── Dataset content ──

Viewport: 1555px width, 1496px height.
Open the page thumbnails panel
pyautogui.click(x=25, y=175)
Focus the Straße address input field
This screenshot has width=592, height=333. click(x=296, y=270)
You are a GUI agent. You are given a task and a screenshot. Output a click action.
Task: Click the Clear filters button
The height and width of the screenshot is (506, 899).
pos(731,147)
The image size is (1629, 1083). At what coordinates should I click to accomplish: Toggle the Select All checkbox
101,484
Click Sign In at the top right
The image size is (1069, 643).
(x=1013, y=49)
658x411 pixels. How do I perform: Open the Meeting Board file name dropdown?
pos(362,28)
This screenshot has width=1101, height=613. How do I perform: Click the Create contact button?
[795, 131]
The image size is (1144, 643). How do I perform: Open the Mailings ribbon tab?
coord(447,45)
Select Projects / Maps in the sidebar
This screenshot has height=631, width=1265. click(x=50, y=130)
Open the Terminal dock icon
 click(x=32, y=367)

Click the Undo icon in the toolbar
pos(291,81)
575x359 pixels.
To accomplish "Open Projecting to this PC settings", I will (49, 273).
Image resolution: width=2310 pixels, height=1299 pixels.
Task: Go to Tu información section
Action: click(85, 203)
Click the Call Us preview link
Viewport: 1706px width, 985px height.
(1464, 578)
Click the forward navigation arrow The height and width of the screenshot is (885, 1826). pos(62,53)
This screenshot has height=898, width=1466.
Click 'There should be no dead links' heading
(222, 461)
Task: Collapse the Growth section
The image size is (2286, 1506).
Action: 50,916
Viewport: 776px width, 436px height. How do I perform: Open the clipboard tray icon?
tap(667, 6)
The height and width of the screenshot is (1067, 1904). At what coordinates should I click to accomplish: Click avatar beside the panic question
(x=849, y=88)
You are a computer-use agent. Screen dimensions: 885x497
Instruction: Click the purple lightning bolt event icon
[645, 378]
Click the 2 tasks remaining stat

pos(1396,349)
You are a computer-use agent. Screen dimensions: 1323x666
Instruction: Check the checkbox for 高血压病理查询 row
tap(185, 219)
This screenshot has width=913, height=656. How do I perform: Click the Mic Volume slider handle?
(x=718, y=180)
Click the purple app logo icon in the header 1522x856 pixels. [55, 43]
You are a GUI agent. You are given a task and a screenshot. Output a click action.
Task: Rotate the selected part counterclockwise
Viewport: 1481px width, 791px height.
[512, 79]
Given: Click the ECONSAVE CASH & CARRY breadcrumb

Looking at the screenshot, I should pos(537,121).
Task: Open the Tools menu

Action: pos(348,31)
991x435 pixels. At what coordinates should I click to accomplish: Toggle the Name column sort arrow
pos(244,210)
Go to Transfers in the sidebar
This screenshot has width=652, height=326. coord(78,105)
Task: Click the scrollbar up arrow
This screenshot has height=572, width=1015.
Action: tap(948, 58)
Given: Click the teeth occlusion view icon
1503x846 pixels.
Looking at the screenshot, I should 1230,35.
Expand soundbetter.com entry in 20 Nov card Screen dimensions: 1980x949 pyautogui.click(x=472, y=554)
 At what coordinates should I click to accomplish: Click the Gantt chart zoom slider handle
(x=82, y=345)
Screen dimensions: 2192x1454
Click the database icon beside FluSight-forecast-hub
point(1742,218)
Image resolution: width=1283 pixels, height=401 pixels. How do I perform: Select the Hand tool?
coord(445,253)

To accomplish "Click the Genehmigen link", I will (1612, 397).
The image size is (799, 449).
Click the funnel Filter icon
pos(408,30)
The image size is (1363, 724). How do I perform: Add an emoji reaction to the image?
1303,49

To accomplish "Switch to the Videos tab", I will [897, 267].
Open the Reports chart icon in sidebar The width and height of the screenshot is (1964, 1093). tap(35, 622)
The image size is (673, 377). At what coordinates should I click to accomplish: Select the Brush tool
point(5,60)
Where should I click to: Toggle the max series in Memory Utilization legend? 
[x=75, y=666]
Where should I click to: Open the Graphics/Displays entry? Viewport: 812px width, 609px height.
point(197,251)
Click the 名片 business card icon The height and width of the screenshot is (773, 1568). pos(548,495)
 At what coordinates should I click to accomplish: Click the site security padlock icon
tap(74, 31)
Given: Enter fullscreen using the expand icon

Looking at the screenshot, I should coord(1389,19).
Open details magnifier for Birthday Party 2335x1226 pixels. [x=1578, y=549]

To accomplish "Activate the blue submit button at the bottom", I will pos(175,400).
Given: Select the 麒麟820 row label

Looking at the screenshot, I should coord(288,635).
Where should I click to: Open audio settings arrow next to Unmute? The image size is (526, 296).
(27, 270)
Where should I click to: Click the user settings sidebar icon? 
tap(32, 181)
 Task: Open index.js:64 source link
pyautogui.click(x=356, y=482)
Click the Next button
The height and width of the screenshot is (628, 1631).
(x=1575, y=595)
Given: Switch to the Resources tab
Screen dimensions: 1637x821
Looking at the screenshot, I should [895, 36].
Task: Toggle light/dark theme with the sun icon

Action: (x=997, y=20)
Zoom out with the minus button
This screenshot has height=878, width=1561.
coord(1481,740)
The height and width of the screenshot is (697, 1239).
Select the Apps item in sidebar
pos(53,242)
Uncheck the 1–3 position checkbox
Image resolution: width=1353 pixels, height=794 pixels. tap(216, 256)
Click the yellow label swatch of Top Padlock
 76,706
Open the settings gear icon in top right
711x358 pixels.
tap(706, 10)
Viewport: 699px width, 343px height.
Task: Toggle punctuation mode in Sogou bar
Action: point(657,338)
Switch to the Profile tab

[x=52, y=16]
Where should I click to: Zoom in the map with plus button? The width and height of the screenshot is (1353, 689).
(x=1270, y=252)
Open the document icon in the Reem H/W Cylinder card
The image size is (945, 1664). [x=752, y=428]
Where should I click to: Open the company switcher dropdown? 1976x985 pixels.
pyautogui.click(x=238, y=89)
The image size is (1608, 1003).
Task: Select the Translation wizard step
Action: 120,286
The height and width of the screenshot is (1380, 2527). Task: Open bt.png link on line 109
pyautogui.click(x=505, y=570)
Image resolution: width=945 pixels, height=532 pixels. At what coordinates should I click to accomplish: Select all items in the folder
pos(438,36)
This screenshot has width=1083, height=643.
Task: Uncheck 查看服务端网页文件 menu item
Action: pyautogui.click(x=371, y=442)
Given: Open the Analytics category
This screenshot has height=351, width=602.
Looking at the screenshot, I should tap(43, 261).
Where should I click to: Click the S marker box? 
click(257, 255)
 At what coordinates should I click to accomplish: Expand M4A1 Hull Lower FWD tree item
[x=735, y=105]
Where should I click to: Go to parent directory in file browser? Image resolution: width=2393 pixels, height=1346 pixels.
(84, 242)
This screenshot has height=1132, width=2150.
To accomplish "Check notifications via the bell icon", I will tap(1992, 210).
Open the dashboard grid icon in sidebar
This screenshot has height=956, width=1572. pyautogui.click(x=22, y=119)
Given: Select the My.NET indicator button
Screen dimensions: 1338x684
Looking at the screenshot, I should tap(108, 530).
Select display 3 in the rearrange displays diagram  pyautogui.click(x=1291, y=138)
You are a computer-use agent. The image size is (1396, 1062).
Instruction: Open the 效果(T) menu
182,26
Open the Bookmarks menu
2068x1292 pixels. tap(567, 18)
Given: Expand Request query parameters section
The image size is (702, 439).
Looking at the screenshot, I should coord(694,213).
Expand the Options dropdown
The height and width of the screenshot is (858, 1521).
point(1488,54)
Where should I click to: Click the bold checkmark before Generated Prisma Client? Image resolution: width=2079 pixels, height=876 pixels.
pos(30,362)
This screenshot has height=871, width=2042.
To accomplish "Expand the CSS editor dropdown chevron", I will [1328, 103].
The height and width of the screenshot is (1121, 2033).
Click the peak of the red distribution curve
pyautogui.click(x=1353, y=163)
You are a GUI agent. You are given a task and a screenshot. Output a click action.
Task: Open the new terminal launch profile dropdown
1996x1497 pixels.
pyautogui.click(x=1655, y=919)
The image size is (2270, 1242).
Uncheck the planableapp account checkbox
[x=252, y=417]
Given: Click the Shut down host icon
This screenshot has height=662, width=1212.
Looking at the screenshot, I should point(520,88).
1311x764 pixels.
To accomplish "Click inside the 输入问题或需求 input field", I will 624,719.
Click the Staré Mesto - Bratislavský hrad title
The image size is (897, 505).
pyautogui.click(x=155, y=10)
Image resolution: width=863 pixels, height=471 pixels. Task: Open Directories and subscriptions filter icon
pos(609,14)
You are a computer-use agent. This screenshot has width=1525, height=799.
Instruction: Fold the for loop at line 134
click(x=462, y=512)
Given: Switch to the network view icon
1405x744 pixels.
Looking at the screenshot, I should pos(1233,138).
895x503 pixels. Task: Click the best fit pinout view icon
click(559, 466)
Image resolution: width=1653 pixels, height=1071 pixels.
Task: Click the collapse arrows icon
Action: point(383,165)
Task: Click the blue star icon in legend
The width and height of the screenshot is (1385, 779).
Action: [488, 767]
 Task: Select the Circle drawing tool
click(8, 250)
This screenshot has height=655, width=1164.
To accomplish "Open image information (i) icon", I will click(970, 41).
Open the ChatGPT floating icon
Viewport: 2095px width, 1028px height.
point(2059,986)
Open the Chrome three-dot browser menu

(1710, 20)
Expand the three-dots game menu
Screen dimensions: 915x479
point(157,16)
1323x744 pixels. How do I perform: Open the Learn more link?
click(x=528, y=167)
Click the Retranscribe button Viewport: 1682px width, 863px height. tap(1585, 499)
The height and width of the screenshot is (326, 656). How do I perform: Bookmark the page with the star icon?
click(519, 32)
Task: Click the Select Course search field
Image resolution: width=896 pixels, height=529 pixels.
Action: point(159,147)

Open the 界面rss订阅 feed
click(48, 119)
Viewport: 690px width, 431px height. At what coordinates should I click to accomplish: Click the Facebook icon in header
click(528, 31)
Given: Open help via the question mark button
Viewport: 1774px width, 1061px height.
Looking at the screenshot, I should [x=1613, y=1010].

───

**How to complete this task:** Wherever the string "blue" appears in a line of the records, copy that line.

**Expected output:**
To accomplish "Activate the blue submit button at the bottom", I will pos(175,400).
Task: Click the blue star icon in legend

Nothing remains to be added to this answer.